Regulator for railways coming soon, train fares likely to go up
Brace to pay more for your train
travels from this summer. Fares are expected to shoot up as the government is
almost ready to set up by June an independent railway regulator that will
determine passenger and freight tariffs. Called the Rail Development Authority,
it can recommend tariff changes periodically by taking into account all direct
and indirect costs such as pension, debts and market-driven forces. It will be
set up through an executive order as part of a bold step to revamp the
decrepit, loss-making railway network. “One can expect a gradual and calibrated
increase in passenger fares, but a steep rise is unlikely as the regulator will
also need to take care of the people. It is a good decision, as the freight
versus fare distortions need to be addressed,” former railway finance
commissioner R Sivadasan said.
The move is aimed at unshackling
the railways from political reluctance to hike fares, which has bled the
country’s largest public transporter that carries 23 million passengers every
day. Train tariff is heavily subsidised because successive governments have
shied away from the politically unpopular move of raising fares. Currently, 67%
of rail revenues come from shipping freight and just 27% from passenger
tickets. Profits earned from freight are diverted to subsidise passenger fares.

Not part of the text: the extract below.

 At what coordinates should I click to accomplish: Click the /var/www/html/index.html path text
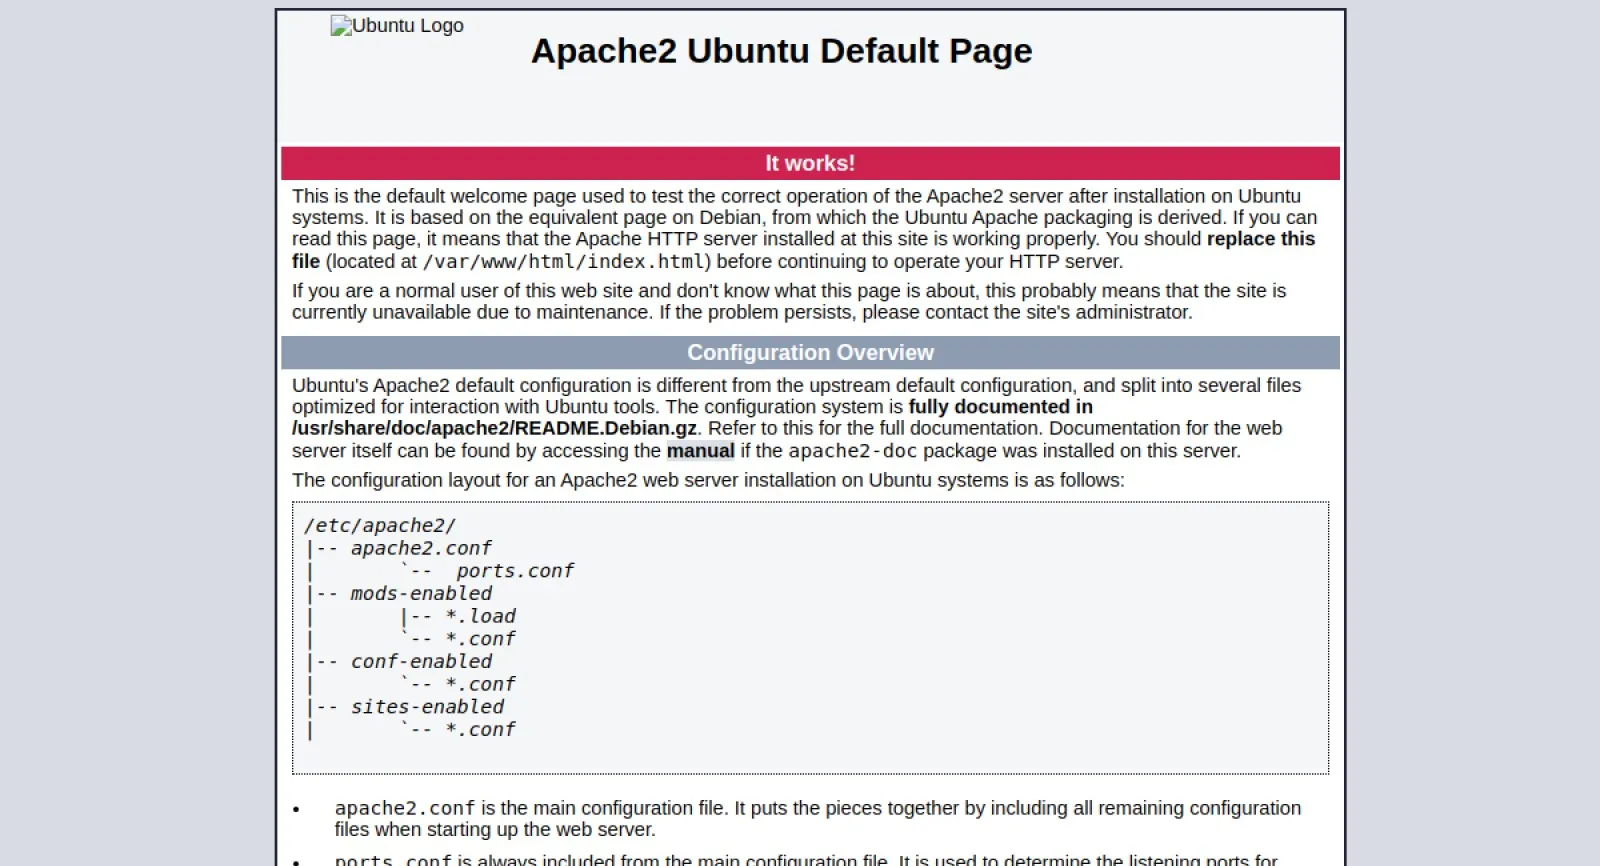(x=566, y=262)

The long-awaited plan to delink
passenger and freight tariffs from political decisions is likely to get cleared
by the Union cabinet this month, an official said. The regulator will ensure a
level playing field to private or foreign investors. Investor sentiment in the
railways has been low because of uncertainties and frequent policy changes.
“Among its other key functions,
the authority will establish guiding principles to ensure a stable policy
environment for private and foreign investors,” the official said. The
regulator will have a chairman and four officials, drawn from within and
outside the railways, including the private sector.